▶ [YOUR TASK] Transcribe every entry exactly, with nothing added or left out.
== RECORDS SUPPLIED ==
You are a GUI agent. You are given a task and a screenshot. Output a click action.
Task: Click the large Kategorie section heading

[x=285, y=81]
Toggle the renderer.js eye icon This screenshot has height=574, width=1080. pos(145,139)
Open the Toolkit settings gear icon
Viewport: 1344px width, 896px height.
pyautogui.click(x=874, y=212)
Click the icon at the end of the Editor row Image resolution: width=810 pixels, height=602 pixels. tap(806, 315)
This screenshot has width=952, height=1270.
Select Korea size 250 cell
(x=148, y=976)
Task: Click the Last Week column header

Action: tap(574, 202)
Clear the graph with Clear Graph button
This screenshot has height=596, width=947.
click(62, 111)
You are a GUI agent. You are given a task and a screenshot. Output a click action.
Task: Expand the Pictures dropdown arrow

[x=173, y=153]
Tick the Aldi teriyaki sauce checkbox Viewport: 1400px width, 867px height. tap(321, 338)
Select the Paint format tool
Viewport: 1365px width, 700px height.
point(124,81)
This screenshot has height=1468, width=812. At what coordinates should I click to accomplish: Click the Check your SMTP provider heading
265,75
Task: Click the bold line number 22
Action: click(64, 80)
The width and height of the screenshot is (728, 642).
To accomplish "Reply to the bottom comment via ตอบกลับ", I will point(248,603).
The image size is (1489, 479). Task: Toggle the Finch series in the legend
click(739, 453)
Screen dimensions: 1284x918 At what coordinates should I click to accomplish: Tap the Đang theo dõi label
===
▶ [EXERCISE OUTPUT]
You are a GUI agent. You are given a task and a screenshot. Output a click action.
Task: Click the large Kategorie section heading

[x=285, y=81]
Toggle the renderer.js eye icon This screenshot has height=574, width=1080. pos(145,139)
Open the Toolkit settings gear icon
Viewport: 1344px width, 896px height.
pyautogui.click(x=874, y=212)
Click the icon at the end of the Editor row Image resolution: width=810 pixels, height=602 pixels. tap(806, 315)
This screenshot has width=952, height=1270.
Select Korea size 250 cell
(x=148, y=976)
Task: Click the Last Week column header

Action: tap(574, 202)
Clear the graph with Clear Graph button
This screenshot has height=596, width=947.
click(62, 111)
You are a GUI agent. You are given a task and a screenshot. Output a click action.
Task: Expand the Pictures dropdown arrow

[x=173, y=153]
Tick the Aldi teriyaki sauce checkbox Viewport: 1400px width, 867px height. tap(321, 338)
Select the Paint format tool
Viewport: 1365px width, 700px height.
point(124,81)
This screenshot has height=1468, width=812. At what coordinates should I click to accomplish: Click the Check your SMTP provider heading
265,75
Task: Click the bold line number 22
Action: click(64, 80)
The width and height of the screenshot is (728, 642).
To accomplish "Reply to the bottom comment via ตอบกลับ", I will point(248,603).
The image size is (1489, 479). Task: Toggle the Finch series in the legend
click(739, 453)
Screen dimensions: 1284x918 At what coordinates should I click to accomplish: Tap the Đang theo dõi label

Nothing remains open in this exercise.